Corning is one of the world’s leading innovators in materials science. For more than 160 years, Corning has applied its unparalleled expertise in specialty glass, ceramics, and optical physics to develop products that have transformed people’s lives. Today, Corning’s products enable diverse industries such as consumer electronics, telecommunications, transportation, and life sciences.

Years ago, their need for engineers exceeded the domestic candidate pool, and they had to look elsewhere for staff. Deciding that they wanted to have home-grown talent, they decided to look down the career pathway to K-12 STEM education.

They partnered with local universities and K-12 education systems to better train STEM teachers, by investing in Modeling Instruction training programs for teachers, and ultimately to better prepare students for STEM fields so that they could have an insource of engineers.

Building the capacity for STEM education has direct connection to industry and the economy via career trajectories and opportunity pathways for students.

While MI students are increasingly performing better on state assessments and college readiness exams, science and math proficiency levels still leave much to be desired.

Between 2011 and 2014, mathematics proficiency, at the high school level (as measured by the Michigan Merit Exam) has improved only slightly across the state.

Between 2011 and 2014, science proficiency, at the high school level (as measured by the Michigan Merit Exam) has improved only slightly across the state.

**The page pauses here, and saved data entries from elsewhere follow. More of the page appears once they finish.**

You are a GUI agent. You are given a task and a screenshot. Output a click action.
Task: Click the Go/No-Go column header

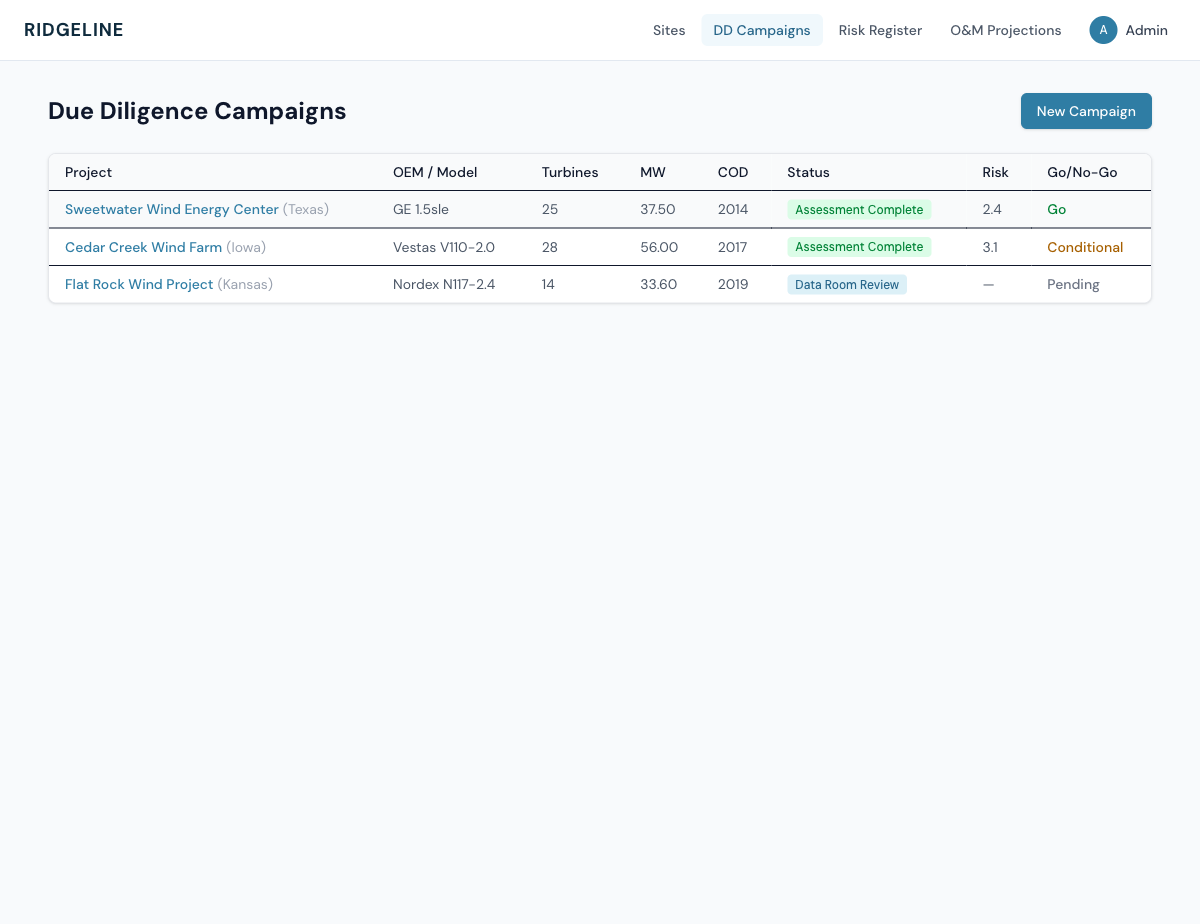(x=1082, y=172)
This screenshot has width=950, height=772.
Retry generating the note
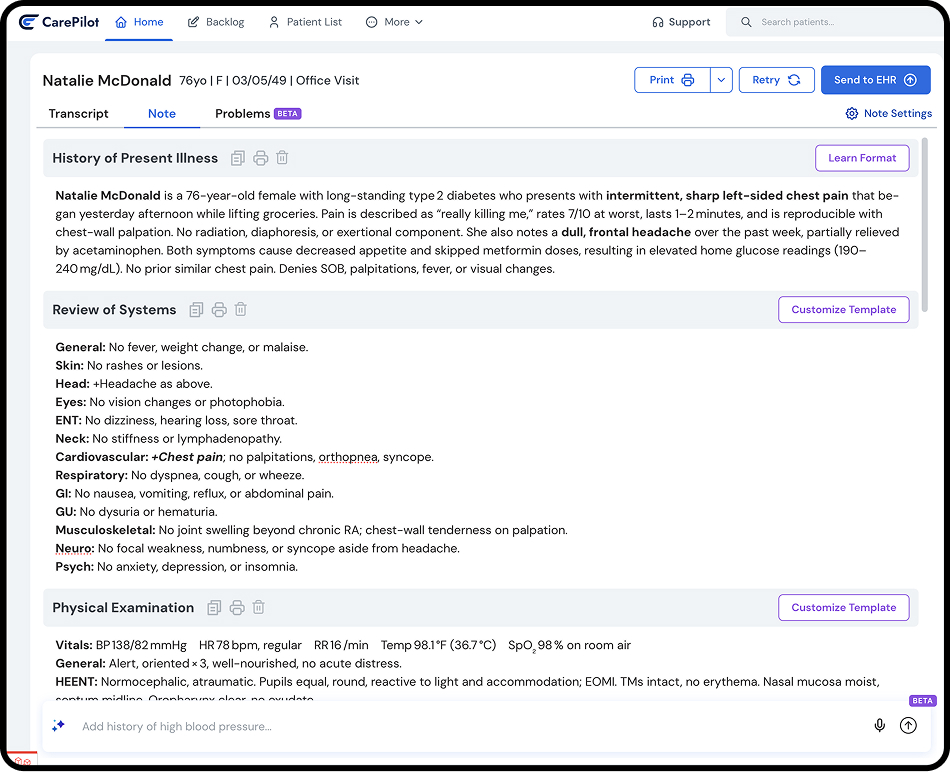click(x=777, y=79)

Less than one-third of our high schoolers are demonstrating proficiency on our state assessments in math and science. Without a change to the way we are teaching students, can we expect there to be an improvement in student learning?

My first teaching position was in Arizona, where I was surrounded by an entire science department that taught using this same method. They trained me in it before I came back to Michigan to teach in Grosse Pointe. Don is now a colleague of mine in Grosse Pointe Schools and we have cooperated with education leaders from around the state to coordinate STEM training in the Modeling Instruction Methodology for Michigan teachers.

Instead of relying on lectures and textbooks, the Modeling Instruction program emphasizes active student construction of conceptual and mathematical models in an interactive learning community. Students are engaged with simple scenarios to learn to model the physical world.

In comparison to traditional instruction, under expert modeling instruction high school students average more than two standard deviations higher on a standard instrument for assessing conceptual understanding of physics.

This program was the result of the cooperation of our Michigan math-science centers, intermediate school district science consultants, higher education partners, and numerous teacher leaders from around the state.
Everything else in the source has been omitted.